>>>I have a table of voter info called Farmers with 92K rows in it. I also have a table of voters called tblCamp_CT with 9 million rows. I added a column to tblCamp_CT called 'IsFarmer' TINYINT.
>>>
>>>I now need to go through the Farmers table and for every row find the person in the tblCamp_CT using First Name, Last Name, Middle Name, and maybe some other info. If that person exists in the tblCamp_CT table, then set IsFarmer to 1.
>>>
>>>Wat's the best way to do something like this?
>>
>>
>>WHILE (2 > 1)
>> BEGIN
>> BEGIN TRANSACTION
>> UPDATE TOP ( 10000 ) tblCamp_CT SET isFarmer = 1
>> FROM tblCamp
>> INNER JOIN Farmers ON ....
>> WHERE tblCamp.isFarmer = 0
>>
>> IF @@ROWCOUNT = 0
>> BEGIN
>> COMMIT TRANSACTION
>> BREAK
>> END
>> COMMIT TRANSACTION
>> END
>>
>
>Ok, thanks. I was thinking of using SSIS, but this works for me.
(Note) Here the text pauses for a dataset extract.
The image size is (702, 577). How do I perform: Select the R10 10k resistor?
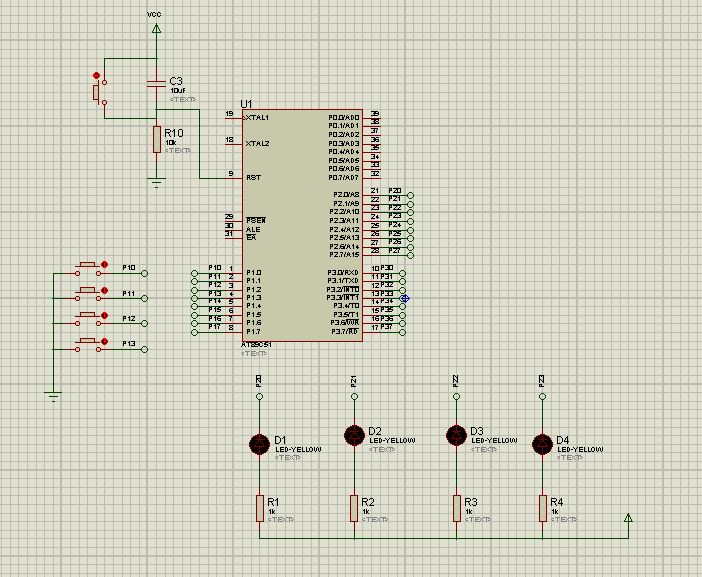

I suggest to use SSIS for this problem. If we want to use loop in T-SQL, we can add another column to Farmers table and then our loop will be
update top (1000) ...
OUTPU Inserted.FirstName, Inserted.LastName, .... into @TempResult
UPDATE Farmers set Processed = 1
inner join @TempResult T ...
In other words, we need to not process the same records over and over again and for this reason I only see a double update way.
Alternative solution will be to try to update all 92K records - this may be very slow.
If it's not broken, fix it until it is.